# START OF DATA LINES
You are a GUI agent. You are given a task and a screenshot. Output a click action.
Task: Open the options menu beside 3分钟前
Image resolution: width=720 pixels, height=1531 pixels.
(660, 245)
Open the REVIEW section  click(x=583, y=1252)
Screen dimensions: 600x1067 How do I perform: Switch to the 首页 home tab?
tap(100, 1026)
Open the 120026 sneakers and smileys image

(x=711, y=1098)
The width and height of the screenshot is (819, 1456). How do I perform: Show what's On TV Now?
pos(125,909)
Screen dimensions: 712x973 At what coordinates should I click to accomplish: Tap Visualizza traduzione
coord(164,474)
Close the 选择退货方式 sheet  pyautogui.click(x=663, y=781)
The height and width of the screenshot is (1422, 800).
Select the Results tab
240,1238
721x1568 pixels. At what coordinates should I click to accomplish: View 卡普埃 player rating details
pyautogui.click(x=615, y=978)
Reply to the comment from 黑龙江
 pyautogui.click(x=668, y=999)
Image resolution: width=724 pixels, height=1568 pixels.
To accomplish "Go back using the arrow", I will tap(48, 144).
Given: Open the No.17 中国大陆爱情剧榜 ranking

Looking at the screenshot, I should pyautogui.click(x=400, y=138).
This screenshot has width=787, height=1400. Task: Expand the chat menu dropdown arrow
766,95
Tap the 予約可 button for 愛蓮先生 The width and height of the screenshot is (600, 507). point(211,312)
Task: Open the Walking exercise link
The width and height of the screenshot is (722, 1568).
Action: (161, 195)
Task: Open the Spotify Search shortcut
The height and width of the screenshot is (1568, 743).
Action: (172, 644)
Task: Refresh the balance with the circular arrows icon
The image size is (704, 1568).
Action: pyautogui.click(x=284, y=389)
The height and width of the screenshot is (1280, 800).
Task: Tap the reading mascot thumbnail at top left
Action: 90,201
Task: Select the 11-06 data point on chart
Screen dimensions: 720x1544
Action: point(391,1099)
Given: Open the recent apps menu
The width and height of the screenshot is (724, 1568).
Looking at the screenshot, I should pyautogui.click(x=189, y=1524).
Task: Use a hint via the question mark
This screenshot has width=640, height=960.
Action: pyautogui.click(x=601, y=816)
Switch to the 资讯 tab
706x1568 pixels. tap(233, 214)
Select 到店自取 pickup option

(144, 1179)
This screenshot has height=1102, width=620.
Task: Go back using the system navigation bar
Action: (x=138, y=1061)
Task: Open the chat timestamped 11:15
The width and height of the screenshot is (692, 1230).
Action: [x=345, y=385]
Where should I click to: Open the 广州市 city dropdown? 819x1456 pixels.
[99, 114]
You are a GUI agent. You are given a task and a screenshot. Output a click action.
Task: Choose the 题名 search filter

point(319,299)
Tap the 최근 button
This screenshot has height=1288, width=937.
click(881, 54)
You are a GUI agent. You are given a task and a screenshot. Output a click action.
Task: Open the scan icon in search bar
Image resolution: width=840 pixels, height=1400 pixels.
# END OF DATA LINES
*TO DO*. Copy out the records above verbatim, from their first line through the line that contains "Open the REVIEW", and nothing more.

*COMPLETE ANSWER*.
You are a GUI agent. You are given a task and a screenshot. Output a click action.
Task: Open the options menu beside 3分钟前
Image resolution: width=720 pixels, height=1531 pixels.
(660, 245)
Open the REVIEW section  click(x=583, y=1252)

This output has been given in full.